La semana santa suele estar ayuna de noticias que no sean las relacionadas con los muertos en accidentes de tráfico.

Sin embargo, en esta ocasión son muchos los acontecimientos que han convulsionado nuestras conciencias y nuestras vidas.

A nivel nacional las informaciones sobre las anotaciones de la secretaria del Partido Popular municipal del Ayuntamiento de Valencia ponen de manifiesto un modo de hacer política que, al día de hoy, con la ética imperante, suponen una afrenta a la ciudadanía. Pero, no olvidemos que esos gastos que, al momento actual nos parecen impresentables e indecentes, son los mismos gastos que venían haciendo todas las Administraciones Públicas con anterioridad a la crisis económica.

Dice el Código Civil que las normas se interpretarán, entre otras circunstancias, atendiendo a la realidad social del tiempo en el que han de ser aplicadas. Sabia recomendación, sin duda, que, mutatis mutandis, debió ser seguida por la señora Barberá para aplicarla a su manera de hacer política. El reproche social y seguramente penal que se le debe hacer a la señora Barberá es no haber entendido que a partir del año 2008 las cosas habían cambiado y que, lo que hasta ese momento era un patrón de actuación normal y global de todas las Administraciones, debía dejar de serlo por razones de ejemplaridad, solidaridad y ética. La patrimonialización de lo público por la clase política pertenece al pasado y quien no lo haya entendido así debe responder por ello.

A nivel europeo hemos sufrido el tremendo atentado terrorista del aeropuerto y del metro de Bruselas.

Bélgica siempre ha sido un problema para la seguridad. Es un Estado fallido en el que los sistemas de inteligencia y policial constituyen un auténtico fracaso. Valga como anécdota que los estamentos policiales no se comunican entre sí y cuando lo hacen utilizan el inglés.

Es un país complejo, diverso, plural, triste, sin identidad, y por tanto muy apropiado para ser el refugio del mayor número de yihadistas retornados. Ya fue una lacra para la entrega de los etarras, en él se cobijaron los autores del 11-M, los de los atentados de París y ahora el tristemente famoso barrio de Molenbeek se ha convertido en un reducto yihadista.

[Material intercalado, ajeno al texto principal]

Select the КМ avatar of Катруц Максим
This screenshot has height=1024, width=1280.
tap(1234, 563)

Este renglón torcido de Europa es, además, peculiar, frío, enigmático y multicultural. Un país en el que las operaciones policiales estaban prohibidas entre las 9 de la noche y las 5 de la mañana, pone en evidencia su idiosincrasia.

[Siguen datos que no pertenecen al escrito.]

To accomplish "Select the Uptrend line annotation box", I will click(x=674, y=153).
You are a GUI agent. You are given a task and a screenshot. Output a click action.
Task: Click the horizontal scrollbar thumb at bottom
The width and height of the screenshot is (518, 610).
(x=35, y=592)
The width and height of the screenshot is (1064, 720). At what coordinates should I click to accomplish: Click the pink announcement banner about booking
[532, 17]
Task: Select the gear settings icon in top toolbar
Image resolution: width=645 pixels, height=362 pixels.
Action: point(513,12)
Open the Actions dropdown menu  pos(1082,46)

            A estos escenarios sobrecargados suelen autoinvitarse personajes que responden al estereotipo de lo que nuestra rica y expresiva lengua asturiana denomina babayos. A esta categoría aspiran los alcaldes de Zaragoza y Valencia cuando justifican los atentados yihadistas apelando al «de aquellos polvos, estos lodos», como si la barbarie pudiera tener justificación.

El yihadismo existe porque existen las sociedades libres y democráticas, antagónicas con la doctrina que practican los terroristas, que solo conciben las dictaduras como sistema de gobierno.

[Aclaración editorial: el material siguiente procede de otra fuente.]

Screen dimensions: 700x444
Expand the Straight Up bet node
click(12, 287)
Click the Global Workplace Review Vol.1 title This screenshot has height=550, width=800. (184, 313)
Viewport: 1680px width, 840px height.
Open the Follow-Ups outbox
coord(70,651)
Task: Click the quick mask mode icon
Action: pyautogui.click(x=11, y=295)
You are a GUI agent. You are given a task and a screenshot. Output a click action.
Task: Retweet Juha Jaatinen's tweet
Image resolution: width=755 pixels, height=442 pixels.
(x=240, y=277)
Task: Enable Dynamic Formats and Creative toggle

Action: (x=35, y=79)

            El eslabón más débil de la seguridad europea, con su ambigüedad inquietante y calculada, puede ser el germen de políticas similares a las patrocinadas por Donald Trump. Quizá no estemos lejos de reproducir anécdotas similares a la protagonizada por aquel mendigo de Nueva Orleans que portaba un letrero que decía: «Dame un dólar o voto a Trump».

            En cuanto a la formación del Gobierno, todo sigue igual. Cuando el poder del amor sea mayor que el amor al poder, otros gallos nos cantarán.